ACTION ITEM → In the entries below, count every line with the word "agent". Return only the count.

RECORDS FOR THIS EXERCISE →

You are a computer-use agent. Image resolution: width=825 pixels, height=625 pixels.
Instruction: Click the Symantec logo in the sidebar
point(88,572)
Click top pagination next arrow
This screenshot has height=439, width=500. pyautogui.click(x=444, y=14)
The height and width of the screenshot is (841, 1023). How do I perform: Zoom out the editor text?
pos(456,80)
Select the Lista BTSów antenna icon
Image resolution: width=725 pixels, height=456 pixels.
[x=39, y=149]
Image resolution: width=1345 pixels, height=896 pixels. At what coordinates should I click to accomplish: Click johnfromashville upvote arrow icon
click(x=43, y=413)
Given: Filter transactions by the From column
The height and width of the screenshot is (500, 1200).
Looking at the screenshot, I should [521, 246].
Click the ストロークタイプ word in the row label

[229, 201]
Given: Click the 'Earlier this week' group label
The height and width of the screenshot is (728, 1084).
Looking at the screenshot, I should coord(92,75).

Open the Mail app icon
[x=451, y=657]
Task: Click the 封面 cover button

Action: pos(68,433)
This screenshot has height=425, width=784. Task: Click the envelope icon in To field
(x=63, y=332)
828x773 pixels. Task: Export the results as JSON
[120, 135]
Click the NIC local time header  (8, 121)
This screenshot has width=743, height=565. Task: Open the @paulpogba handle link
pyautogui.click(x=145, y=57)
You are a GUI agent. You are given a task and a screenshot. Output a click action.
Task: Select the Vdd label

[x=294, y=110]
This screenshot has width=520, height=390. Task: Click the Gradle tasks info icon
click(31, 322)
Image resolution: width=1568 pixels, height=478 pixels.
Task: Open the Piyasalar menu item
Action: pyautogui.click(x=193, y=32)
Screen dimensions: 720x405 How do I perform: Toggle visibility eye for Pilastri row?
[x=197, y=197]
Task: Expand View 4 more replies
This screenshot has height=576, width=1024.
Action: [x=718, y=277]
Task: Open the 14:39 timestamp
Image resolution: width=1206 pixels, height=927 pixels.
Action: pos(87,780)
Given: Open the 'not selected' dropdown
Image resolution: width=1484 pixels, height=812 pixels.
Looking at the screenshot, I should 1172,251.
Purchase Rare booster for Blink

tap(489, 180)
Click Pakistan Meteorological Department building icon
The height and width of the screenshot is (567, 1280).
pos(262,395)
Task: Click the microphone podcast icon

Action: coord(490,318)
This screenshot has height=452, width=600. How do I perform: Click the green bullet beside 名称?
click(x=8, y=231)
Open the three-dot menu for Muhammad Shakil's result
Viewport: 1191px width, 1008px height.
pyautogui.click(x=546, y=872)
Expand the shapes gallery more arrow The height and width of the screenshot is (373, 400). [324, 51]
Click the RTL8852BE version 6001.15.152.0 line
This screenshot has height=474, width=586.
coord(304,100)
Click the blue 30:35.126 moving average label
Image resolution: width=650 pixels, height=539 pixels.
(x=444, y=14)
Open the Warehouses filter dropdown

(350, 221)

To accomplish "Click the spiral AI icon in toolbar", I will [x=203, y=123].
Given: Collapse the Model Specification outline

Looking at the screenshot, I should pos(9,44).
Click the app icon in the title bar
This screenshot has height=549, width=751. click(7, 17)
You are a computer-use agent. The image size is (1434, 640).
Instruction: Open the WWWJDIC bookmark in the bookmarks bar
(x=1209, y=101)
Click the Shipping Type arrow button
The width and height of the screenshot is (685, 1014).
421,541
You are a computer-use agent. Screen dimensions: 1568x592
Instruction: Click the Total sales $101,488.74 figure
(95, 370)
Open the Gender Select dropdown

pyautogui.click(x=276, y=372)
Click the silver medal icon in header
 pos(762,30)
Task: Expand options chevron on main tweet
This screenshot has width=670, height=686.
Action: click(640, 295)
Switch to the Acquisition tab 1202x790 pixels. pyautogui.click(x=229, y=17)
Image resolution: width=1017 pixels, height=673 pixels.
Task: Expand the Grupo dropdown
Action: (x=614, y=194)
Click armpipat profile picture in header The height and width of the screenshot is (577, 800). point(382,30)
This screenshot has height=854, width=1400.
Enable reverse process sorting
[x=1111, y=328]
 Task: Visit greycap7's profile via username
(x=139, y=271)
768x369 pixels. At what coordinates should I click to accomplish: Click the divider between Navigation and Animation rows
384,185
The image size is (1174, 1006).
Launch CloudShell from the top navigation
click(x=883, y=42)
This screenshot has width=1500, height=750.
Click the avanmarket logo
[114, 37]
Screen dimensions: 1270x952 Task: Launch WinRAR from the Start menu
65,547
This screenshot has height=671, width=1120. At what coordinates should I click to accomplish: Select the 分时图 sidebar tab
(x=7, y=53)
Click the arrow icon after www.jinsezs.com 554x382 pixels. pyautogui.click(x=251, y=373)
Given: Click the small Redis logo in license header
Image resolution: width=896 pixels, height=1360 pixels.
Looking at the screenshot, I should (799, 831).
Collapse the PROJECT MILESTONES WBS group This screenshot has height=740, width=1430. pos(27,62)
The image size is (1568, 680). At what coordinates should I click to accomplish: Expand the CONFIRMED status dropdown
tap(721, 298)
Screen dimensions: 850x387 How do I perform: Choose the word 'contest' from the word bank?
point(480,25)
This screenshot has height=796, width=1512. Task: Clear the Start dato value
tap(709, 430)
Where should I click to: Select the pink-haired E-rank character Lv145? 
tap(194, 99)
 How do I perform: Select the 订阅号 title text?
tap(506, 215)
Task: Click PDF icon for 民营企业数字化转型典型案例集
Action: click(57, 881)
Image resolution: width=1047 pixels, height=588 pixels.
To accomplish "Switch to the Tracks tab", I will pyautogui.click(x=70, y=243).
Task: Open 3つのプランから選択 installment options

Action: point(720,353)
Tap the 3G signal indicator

REPLY → 4